Пятьсот миллионов бегумы - Жюль Верн
Шрифт:
Интервал:
Закладка:
— Я получил приказ от герра Шульце, — сообщил ему этот высокий сановник, — прислать ему нашего лучшего чертёжника. Это, без сомнения, вы. Извольте сейчас же собрать ваши вещи, и вас немедленно проводят во внутренний сектор. Кроме того, имею честь вам сообщить, что вы произведены в лейтенанты.
Итак, в ту минуту, когда он уже почти готов был отчаяться, его мужественный, героический труд в силу естественного, логического хода вещей открывал ему доступ к цели.
Марсель так обрадовался, что забыл о самообладании, — лицо его просияло.
— Я счастлив сообщить вам такую прекрасную новость, — продолжал директор, — и могу только посоветовать вам и впредь держаться того пути, который вы своим усердием проложили себе. Перед вами открывается блестящее будущее. Ступайте же.
Наконец-то путём такого длительного испытания он приблизится к цели, которой поклялся достичь.
Марсель мигом уложил вещи и последовал за своими серыми провожатыми. И вот наконец он миновал последнюю преграду, и перед ним открылись единственные ворота с улицы «А», которые так долго оставались для него закрытыми. Через несколько минут он очутился у подножия неприступной «Башни быка», которая до сих пор показывала ему только свою мрачную вершину, теряющуюся в облаках.
Зрелище, открывшееся перед ним, было для него полной неожиданностью.

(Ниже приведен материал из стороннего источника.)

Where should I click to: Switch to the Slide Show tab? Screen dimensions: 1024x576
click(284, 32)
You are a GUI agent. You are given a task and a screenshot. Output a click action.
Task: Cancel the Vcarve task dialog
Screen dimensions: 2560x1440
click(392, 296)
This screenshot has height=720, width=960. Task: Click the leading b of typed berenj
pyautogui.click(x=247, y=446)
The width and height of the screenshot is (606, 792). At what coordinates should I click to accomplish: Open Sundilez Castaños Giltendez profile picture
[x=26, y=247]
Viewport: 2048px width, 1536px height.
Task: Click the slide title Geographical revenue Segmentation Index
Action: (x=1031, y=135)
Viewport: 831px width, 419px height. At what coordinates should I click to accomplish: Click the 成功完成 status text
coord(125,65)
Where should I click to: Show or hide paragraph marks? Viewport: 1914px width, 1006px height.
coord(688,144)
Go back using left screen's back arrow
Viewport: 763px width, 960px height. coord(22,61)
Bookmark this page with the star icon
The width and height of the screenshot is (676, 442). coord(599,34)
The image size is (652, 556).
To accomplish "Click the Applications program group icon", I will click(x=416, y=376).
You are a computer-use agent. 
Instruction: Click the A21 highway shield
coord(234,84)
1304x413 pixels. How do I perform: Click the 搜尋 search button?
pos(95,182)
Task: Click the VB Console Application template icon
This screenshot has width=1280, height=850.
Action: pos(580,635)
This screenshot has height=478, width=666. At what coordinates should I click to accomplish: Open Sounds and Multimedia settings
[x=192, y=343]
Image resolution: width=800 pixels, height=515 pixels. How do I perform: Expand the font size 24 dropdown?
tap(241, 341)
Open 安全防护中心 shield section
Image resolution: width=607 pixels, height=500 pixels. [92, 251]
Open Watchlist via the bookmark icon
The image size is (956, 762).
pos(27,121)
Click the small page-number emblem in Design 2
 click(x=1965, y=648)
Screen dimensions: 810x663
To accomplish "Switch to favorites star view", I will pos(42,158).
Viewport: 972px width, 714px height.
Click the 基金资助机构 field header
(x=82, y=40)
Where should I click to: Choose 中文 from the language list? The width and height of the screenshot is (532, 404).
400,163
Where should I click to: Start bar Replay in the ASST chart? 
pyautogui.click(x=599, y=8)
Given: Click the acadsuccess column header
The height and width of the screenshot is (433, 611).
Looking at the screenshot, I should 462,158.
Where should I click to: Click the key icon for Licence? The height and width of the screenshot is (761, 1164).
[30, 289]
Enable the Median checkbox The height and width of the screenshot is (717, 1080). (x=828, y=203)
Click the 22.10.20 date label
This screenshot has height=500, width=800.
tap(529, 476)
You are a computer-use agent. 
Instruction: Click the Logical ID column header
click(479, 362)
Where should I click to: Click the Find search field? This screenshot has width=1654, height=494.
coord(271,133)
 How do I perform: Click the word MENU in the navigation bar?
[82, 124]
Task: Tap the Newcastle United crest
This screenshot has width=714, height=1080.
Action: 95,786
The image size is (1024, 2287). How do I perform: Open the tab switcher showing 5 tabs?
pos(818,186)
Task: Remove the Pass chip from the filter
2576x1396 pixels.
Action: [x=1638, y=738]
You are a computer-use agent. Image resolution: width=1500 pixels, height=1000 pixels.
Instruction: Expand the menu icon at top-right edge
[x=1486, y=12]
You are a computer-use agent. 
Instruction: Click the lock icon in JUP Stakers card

Представьте себе человека, который из шумного, скучного, казённого европейского учреждения внезапно перенёсся в девственный тропический лес.
Это чудо свершилось с Марселем. При этом надо заметить, что девственный лес, конечно, сильно выигрывает, когда мы знакомимся с ним по описаниям великих писателей, тогда как парк герра Шульце был поистине настоящим чудом, созданным руками человека. Кругом со всех сторон поднималась зелёная чаща — стройные пальмы, широколиственные бананы, причудливой формы кактусы; гибкие лианы, обвиваясь вокруг высоких эвкалиптов, ниспадали зелёными гирляндами или пышной, густой завесой.
Всюду пестрели прекрасные невиданные цветы. Сочные ананасы и гуавы зрели рядом с благоухающими апельсинами. Стаи колибри и райских птичек носились над головой, сверкая всеми красками своего роскошного оперения. Знойный тропический воздух был насыщен тонким благоуханием.
Марсель оглядывался по сторонам, ища глазами стеклянные крыши и калориферы, производившие это чудо, но видел только синее небо и не мог прийти в себя от изумления.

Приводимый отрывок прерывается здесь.